* _Your instructions_: Return every line from the records below that has the word "computer".

- - -

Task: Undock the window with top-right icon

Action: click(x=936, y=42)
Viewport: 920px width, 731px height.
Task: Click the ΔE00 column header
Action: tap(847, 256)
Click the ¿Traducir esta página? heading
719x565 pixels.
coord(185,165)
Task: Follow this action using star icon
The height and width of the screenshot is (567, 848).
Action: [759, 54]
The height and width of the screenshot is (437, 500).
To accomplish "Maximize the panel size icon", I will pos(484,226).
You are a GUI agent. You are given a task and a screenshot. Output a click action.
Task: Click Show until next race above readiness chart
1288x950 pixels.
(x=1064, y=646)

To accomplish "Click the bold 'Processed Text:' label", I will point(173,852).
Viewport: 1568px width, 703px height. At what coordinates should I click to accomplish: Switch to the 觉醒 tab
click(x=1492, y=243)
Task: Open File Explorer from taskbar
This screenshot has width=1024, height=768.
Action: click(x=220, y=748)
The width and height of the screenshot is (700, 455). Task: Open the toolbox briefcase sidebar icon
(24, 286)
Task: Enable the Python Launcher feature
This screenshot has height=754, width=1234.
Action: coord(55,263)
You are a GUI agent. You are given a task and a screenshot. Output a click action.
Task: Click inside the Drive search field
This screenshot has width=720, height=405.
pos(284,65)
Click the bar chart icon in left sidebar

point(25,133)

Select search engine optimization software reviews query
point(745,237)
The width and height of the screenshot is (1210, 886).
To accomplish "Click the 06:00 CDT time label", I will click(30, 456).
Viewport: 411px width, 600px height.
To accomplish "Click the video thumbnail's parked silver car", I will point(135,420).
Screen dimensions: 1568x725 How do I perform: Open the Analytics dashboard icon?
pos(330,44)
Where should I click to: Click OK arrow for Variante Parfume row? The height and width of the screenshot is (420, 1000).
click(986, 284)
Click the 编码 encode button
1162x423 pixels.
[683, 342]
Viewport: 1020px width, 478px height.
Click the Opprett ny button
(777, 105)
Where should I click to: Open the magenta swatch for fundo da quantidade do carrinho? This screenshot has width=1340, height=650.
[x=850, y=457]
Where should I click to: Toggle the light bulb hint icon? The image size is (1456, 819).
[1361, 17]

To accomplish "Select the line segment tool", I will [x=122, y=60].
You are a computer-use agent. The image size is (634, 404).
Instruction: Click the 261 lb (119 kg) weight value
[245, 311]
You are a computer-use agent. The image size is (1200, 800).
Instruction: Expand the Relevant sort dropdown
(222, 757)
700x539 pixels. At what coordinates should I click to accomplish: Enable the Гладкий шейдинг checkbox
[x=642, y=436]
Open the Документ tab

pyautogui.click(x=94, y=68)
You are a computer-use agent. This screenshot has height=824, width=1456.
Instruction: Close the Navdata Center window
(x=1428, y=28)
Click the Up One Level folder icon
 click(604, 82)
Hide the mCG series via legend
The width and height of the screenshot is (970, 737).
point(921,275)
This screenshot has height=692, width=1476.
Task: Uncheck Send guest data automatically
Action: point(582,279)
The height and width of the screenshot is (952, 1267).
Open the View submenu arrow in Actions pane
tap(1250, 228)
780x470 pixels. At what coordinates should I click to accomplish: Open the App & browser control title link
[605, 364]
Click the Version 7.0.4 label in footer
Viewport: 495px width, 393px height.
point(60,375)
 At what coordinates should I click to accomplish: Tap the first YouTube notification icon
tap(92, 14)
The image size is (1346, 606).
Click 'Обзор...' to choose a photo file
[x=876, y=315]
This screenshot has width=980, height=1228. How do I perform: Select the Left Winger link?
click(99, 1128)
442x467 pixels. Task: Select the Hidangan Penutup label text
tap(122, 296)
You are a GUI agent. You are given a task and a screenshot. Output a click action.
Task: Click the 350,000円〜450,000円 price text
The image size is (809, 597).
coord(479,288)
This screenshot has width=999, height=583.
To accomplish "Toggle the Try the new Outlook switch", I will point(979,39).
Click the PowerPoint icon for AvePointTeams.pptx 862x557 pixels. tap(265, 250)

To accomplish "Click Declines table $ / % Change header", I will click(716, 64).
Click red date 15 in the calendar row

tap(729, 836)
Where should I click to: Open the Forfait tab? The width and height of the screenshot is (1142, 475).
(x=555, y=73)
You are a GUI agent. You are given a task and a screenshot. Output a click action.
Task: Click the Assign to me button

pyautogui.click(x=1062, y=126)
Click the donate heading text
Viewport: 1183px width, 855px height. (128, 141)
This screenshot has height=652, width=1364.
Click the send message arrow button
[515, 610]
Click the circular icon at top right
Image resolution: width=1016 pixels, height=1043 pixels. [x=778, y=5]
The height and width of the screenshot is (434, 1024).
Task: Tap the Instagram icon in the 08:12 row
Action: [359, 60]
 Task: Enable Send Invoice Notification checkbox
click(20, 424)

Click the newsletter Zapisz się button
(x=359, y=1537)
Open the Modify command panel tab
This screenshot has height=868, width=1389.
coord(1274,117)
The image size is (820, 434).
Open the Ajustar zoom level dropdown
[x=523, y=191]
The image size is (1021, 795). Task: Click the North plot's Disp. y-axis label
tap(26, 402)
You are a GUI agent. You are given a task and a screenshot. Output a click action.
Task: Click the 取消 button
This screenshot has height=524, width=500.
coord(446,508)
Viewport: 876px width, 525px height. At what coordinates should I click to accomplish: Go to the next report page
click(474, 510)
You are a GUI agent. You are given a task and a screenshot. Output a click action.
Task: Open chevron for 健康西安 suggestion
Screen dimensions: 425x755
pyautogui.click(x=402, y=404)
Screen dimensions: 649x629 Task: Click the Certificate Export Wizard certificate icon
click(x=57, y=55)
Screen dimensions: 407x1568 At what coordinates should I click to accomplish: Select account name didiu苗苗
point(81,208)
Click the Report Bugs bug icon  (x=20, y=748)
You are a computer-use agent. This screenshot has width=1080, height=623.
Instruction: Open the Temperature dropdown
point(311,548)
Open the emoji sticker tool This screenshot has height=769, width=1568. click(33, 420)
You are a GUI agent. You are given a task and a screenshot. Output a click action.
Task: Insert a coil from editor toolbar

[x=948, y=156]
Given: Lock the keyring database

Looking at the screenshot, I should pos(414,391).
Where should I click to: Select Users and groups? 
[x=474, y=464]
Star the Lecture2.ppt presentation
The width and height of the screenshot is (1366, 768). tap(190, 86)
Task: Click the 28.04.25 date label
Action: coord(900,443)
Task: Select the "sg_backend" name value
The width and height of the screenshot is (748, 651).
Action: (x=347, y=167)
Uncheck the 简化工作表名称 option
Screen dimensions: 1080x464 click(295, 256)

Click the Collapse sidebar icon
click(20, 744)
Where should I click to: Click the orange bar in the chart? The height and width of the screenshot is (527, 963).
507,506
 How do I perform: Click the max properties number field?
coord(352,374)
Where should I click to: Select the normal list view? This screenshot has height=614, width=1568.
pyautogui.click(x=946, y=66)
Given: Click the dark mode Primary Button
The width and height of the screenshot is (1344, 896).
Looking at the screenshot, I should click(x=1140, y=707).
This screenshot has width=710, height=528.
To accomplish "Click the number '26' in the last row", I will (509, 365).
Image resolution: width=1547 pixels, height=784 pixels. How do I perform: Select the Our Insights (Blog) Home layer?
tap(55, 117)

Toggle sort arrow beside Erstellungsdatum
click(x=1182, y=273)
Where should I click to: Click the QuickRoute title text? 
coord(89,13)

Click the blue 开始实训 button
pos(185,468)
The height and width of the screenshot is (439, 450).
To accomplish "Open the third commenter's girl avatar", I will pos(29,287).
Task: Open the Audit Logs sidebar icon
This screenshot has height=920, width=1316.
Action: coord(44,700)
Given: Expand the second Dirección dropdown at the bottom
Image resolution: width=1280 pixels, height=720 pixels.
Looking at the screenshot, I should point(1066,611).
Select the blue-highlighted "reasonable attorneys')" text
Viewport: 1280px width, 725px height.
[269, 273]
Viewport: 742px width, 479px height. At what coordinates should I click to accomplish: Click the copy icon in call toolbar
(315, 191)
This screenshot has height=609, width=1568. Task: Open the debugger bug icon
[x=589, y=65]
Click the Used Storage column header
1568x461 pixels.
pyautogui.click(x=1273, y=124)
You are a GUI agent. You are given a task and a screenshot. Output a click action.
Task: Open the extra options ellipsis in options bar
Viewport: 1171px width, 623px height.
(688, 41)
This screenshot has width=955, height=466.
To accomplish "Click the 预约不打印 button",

- - -

* _Solution for this problem_:
You are a computer-use agent. The image size is (634, 404).
You are a computer-use agent. The image size is (1200, 800).
You are a computer-use agent. This screenshot has height=824, width=1456.
You are a computer-use agent. This screenshot has width=1080, height=623.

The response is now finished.